**The problem**
Among the entries, find the lines with the string "browser" and report them.

**Collected data entries**
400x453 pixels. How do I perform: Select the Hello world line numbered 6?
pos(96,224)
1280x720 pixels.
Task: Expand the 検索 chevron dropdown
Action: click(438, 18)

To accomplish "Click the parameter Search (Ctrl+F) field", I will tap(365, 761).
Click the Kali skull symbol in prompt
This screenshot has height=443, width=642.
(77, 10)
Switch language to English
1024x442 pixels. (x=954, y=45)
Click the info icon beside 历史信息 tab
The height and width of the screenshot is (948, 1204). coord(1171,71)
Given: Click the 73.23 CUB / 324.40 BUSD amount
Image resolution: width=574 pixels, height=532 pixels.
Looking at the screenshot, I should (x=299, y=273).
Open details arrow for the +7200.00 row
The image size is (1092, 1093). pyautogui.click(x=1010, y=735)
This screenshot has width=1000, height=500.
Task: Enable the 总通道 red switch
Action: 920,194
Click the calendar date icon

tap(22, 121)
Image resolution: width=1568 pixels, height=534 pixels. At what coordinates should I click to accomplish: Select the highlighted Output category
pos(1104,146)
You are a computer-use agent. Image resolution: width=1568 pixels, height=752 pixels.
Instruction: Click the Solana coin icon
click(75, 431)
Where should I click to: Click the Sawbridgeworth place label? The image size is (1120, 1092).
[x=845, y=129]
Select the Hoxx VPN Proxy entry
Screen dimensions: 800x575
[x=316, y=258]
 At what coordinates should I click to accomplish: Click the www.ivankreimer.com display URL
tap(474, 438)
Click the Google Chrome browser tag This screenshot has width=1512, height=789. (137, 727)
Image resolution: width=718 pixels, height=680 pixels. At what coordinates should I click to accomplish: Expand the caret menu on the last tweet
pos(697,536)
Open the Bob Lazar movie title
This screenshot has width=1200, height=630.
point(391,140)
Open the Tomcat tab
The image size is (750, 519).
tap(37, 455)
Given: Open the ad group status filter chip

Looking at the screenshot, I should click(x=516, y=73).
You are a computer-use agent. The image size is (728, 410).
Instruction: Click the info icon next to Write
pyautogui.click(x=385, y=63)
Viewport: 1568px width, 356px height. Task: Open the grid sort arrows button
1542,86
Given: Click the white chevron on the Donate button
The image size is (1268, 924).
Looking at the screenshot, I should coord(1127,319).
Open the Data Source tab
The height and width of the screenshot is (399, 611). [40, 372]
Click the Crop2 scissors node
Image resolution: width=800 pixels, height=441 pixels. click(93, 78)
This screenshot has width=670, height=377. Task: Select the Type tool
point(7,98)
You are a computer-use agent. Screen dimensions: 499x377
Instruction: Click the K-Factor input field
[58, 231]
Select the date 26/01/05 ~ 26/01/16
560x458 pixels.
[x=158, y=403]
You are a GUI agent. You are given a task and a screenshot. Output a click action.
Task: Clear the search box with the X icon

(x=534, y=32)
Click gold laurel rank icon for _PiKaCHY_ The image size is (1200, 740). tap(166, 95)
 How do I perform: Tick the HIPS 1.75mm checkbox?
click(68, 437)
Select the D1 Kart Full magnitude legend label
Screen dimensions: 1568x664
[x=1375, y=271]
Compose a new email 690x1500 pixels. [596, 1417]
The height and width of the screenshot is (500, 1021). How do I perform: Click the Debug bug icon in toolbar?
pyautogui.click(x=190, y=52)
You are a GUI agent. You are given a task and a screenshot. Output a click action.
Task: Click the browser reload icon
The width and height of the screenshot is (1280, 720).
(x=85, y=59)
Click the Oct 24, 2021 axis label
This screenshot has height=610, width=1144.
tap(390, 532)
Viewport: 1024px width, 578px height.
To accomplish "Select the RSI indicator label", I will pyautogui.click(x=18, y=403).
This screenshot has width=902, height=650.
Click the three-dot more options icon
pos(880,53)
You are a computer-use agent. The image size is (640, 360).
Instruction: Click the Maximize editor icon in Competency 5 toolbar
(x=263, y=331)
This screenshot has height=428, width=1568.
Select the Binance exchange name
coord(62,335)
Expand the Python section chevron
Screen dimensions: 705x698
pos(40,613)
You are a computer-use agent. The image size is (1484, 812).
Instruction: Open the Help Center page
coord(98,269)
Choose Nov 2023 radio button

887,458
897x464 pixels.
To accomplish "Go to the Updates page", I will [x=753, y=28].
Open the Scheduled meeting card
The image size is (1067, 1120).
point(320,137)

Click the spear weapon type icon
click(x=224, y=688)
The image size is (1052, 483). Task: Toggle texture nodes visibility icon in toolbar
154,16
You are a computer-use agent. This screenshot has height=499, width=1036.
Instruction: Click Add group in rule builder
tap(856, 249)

**Answer section**
Click the Google Chrome browser tag This screenshot has width=1512, height=789. (137, 727)
Task: Click the browser reload icon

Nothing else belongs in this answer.